Zwingende Voraussetzung ist also die Vermeidung von Blindleistungen und Verschwendungen. Um solche
Schattenleistungen in den Wertschöpfungsprozessen zu messen und geeignete Maßnahmen zur Regulierung daraus abzuleiten, bedarf es eines Instrumentariums, das die Umsetzung der Kundenanforderungen und gleichzeitig die Ressourceneffizienz in der Fertigung kombiniert.
Die weiteren Ausführungen beschreiben die Vorgehensweise bei der Implementierung eines Steuerungssystems auf der Basis
prozessorientierter Kennzahlen.
Schritt 1: Erfolgsfaktoren identifizieren
Unternehmen befinden sich heutzutage in einem ausgeprägten Kundenmarkt, der durch globalen Wettbewerb und zunehmende Dynamik gekennzeichnet ist. Eine
kundenorientierte Ausrichtung der gesamten Unternehmensorganisation hat zur Folge, dass über identifizierte und proaktiv gestaltete
Ursache-Wirkungs-Beziehungen Entscheidungen zu treffen sind, die insgesamt die gewünschte Wirkungsrichtung auf die Kundenanforderungen zulassen. Erreicht wird dieses Ziel über intern eingesetzte Ressourcen als Grundlage für extern angestrebten Kundennutzen. Dieser Kundennutzen lässt sich in Form von spezifischen Marktleistungen definieren; für das Unternehmen selbst in Form von Marktanteilssteigerungen und letztendlich in einer Verbesserung der Wettbewerbsposition.
Die Ausrichtung auf den Kunden hat Konsequenzen für die Steuerung der internen Prozesse in der Fertigung. Der Kunde beurteilt nicht mehr nur isolierte Verbesserungen einzelner Bearbeitungsschritte, sondern ausschließlich das Ergebnis der
Wertschöpfungskette – also die Fähigkeit des gesamten Prozesses. Dieser prozessorientierte Ansatz bewirkt einen fundamentalen Wandel im Sichtfeld unternehmerischer Gestaltungsfelder.

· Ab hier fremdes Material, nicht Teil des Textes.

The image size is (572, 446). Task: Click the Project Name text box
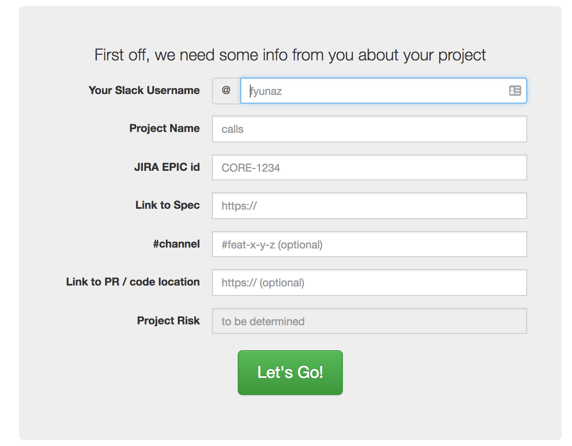click(369, 129)
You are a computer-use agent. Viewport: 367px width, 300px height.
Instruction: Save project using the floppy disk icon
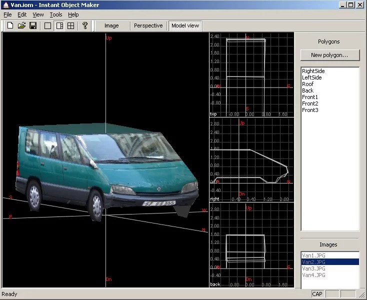33,26
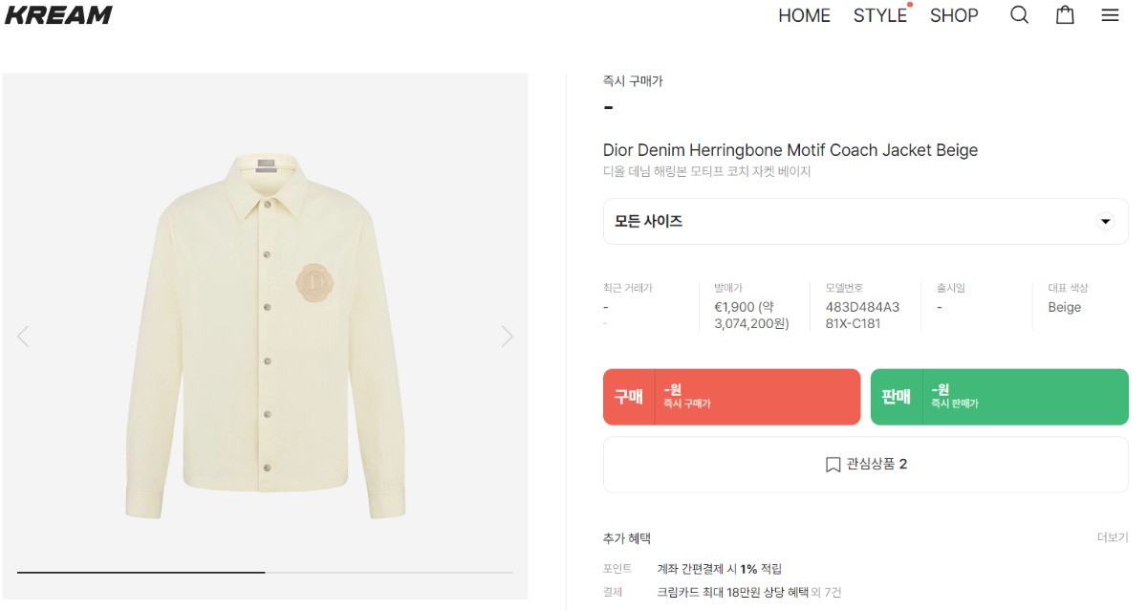Click the KREAM logo
Image resolution: width=1147 pixels, height=611 pixels.
pyautogui.click(x=58, y=15)
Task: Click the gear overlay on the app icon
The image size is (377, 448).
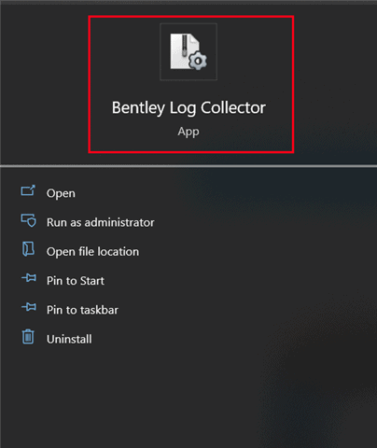Action: point(198,61)
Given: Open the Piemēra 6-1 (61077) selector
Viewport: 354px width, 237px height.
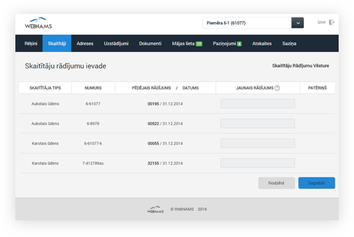Looking at the screenshot, I should pyautogui.click(x=247, y=23).
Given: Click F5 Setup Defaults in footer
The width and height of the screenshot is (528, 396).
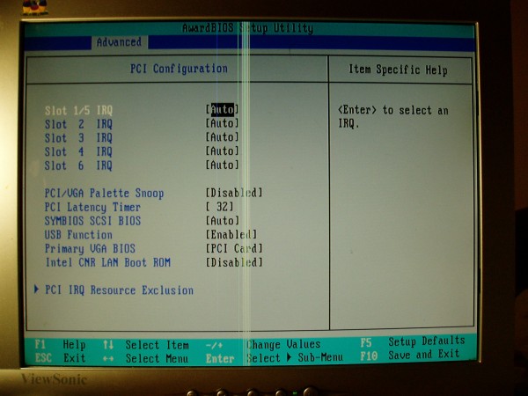Looking at the screenshot, I should [414, 341].
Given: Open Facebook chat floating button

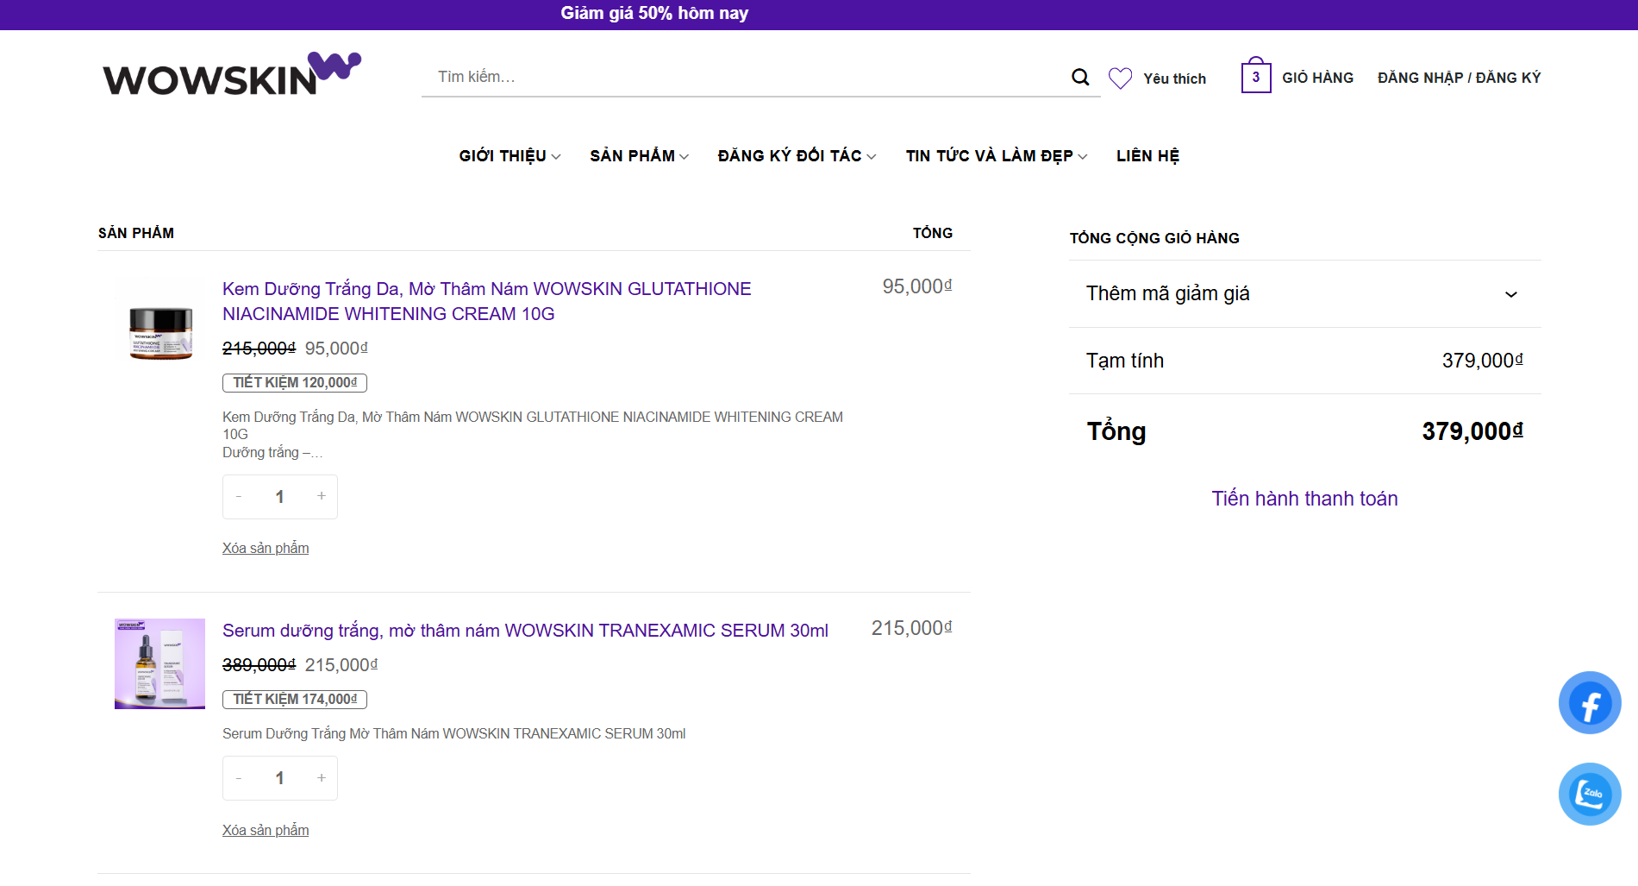Looking at the screenshot, I should 1589,703.
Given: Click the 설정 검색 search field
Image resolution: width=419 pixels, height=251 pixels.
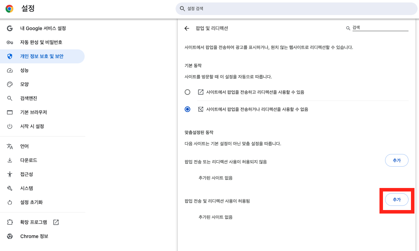Looking at the screenshot, I should 296,9.
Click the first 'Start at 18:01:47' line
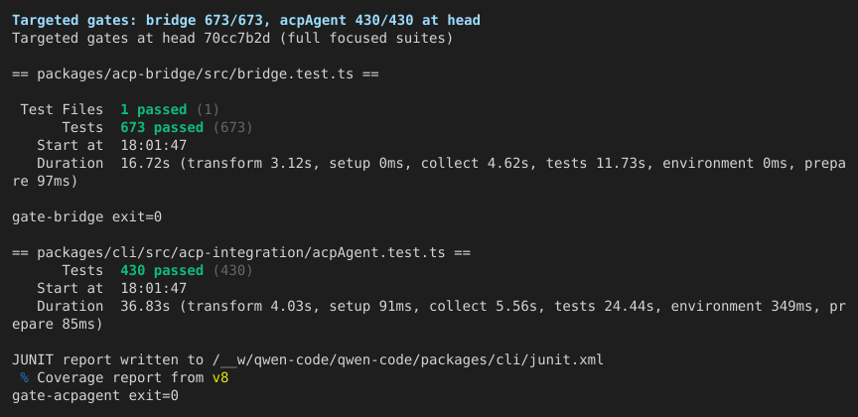 (111, 146)
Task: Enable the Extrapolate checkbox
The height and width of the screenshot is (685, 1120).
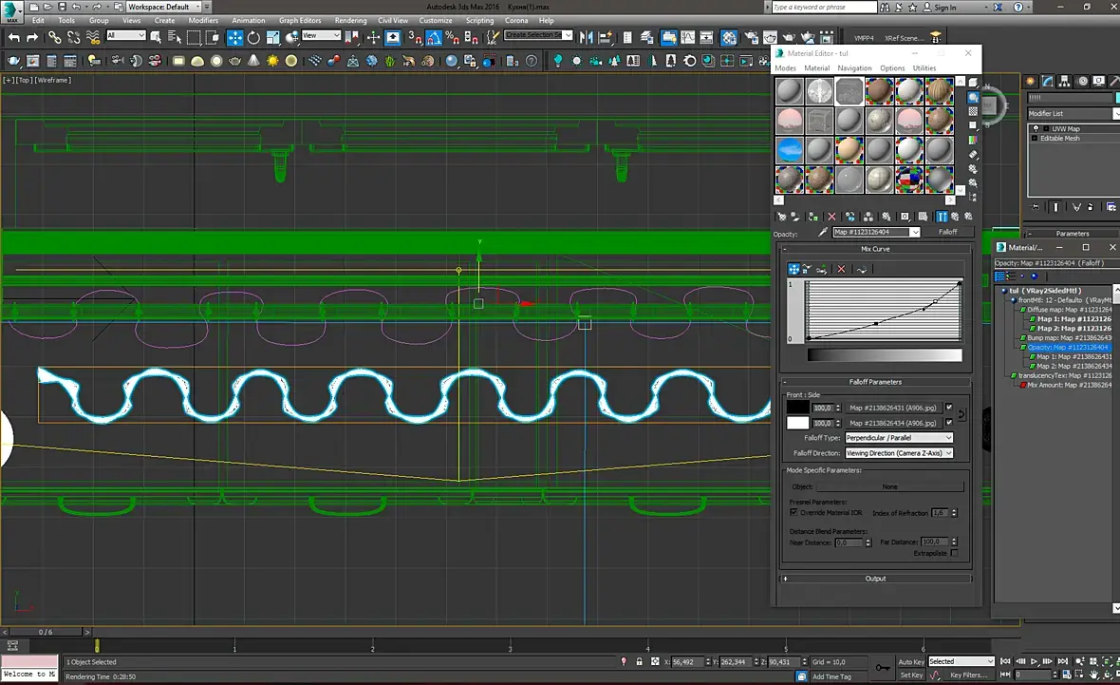Action: pyautogui.click(x=954, y=553)
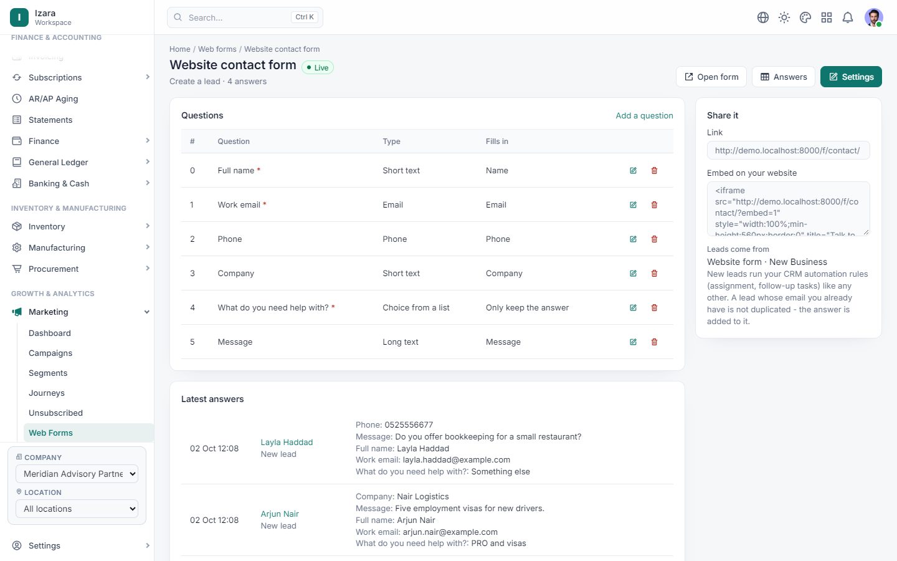
Task: Delete the Message question
Action: [654, 342]
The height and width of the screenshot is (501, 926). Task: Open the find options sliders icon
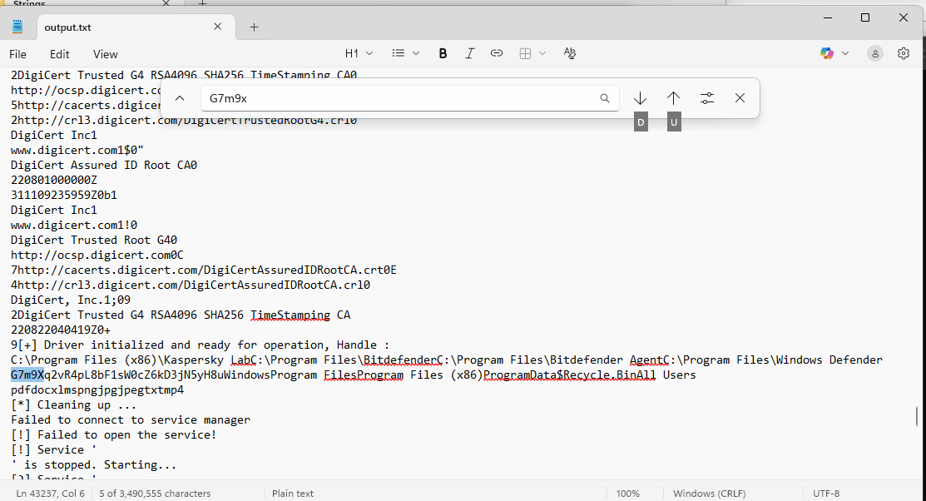point(707,98)
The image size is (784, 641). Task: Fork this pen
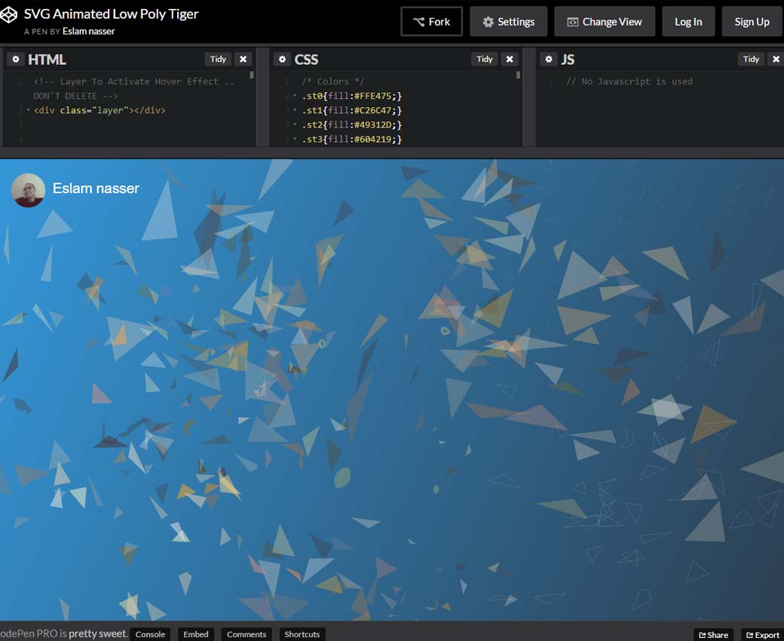click(431, 22)
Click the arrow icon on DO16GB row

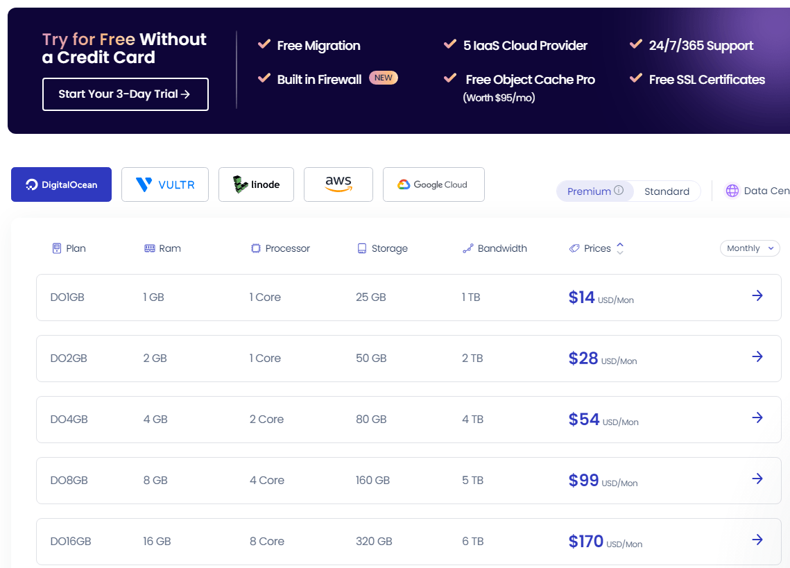pyautogui.click(x=757, y=540)
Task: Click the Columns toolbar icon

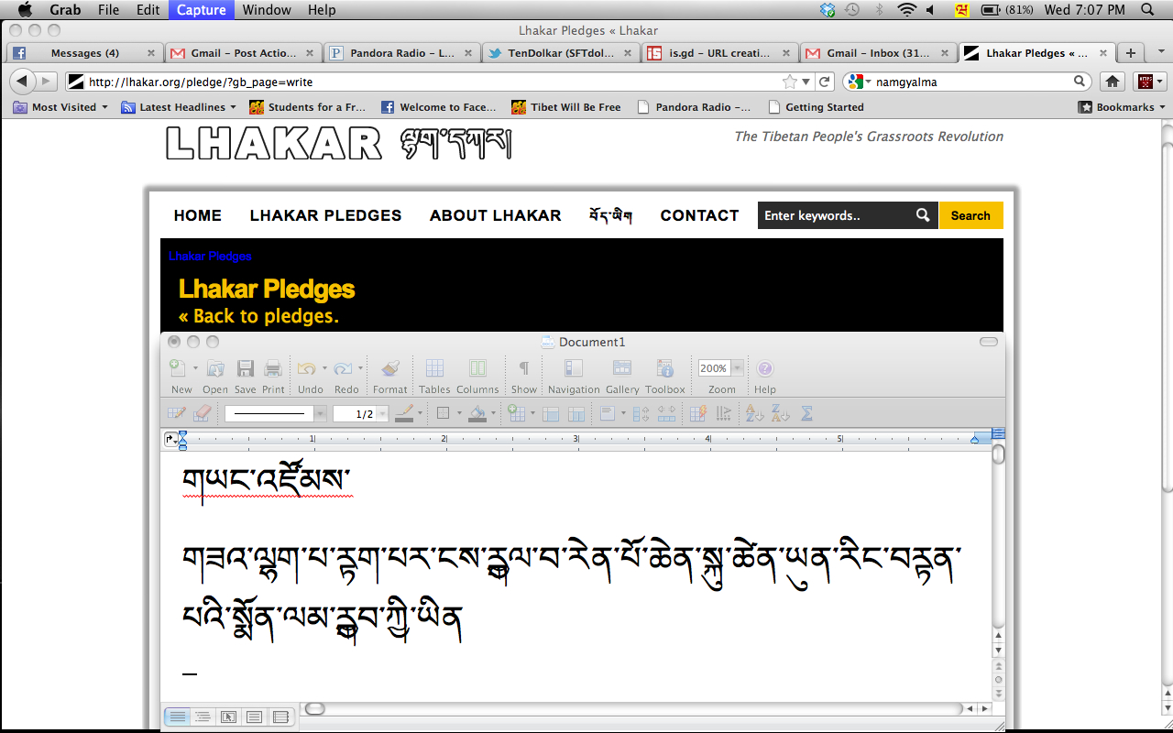Action: pyautogui.click(x=477, y=369)
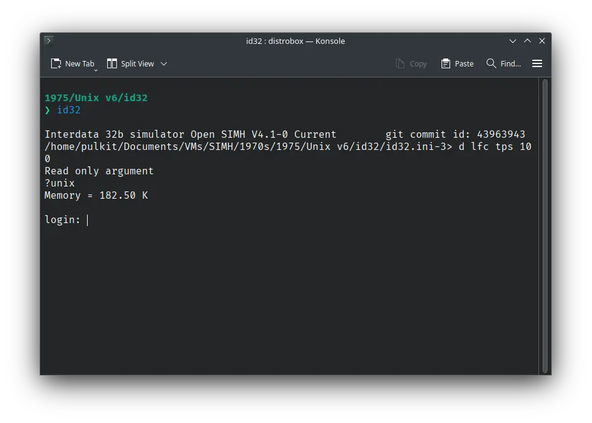Click the terminal vertical scrollbar
Image resolution: width=592 pixels, height=423 pixels.
(545, 226)
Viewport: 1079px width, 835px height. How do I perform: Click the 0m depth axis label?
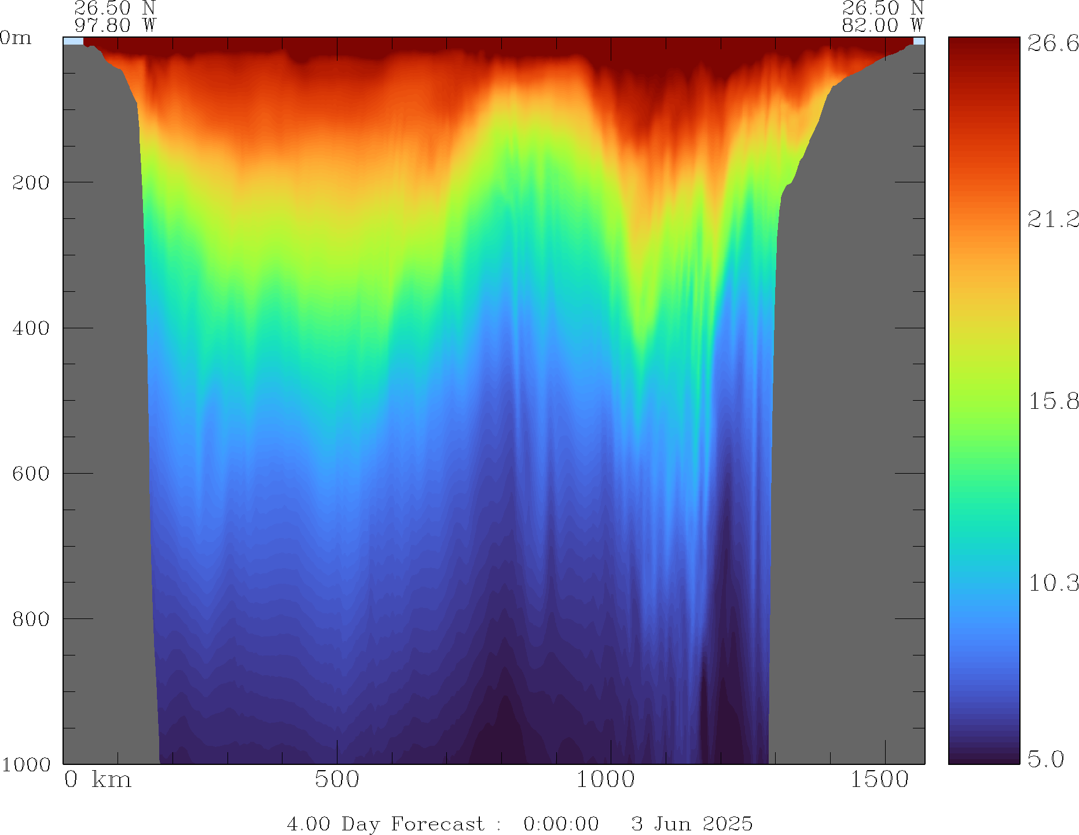coord(16,38)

Operative Entscheidungen aus der täglichen Fabrikspraxis werden nicht mehr nur aus dem Zahlenwerk der
Kostenrechnung abgeleitet, sondern es wird versucht, die hinter den Kosten liegenden, performancetreibenden Einflussfaktoren zu identifizieren.
Management mittels
Schlüsselfaktoren hilft Kundenbedürfnisse besser zu befriedigen.
So genannte Schlüsselindikatoren übersetzen Erfolgsfaktoren in interne Vorgaben. Sie umfassen alle Parameter, die einen maßgeblichen Einfluss – mehr oder weniger stark positiv – auf die Erfolgsfaktoren ausüben und somit den Charakter von operativen Stellhebeln haben.
Schritt 2: Strategy Map
Die Fähigkeit, im Tagesgeschäft die "richtige"
Entscheidung zu treffen, die die gewünschte Wirkungsrichtung auf Kundenanforderungen zulässt, erfordert das Denken in vernetzten Strukturen. Entscheidend hierfür ist eine zwingende
Operationalisierung, d.h. das Herunterbrechen des strategischen Oberziels in selbstständig beeinflussbare Handlungsempfehlungen für jeden am Leistungserstellungsprozess beteiligten Mitarbeiter im Produktionsbereich.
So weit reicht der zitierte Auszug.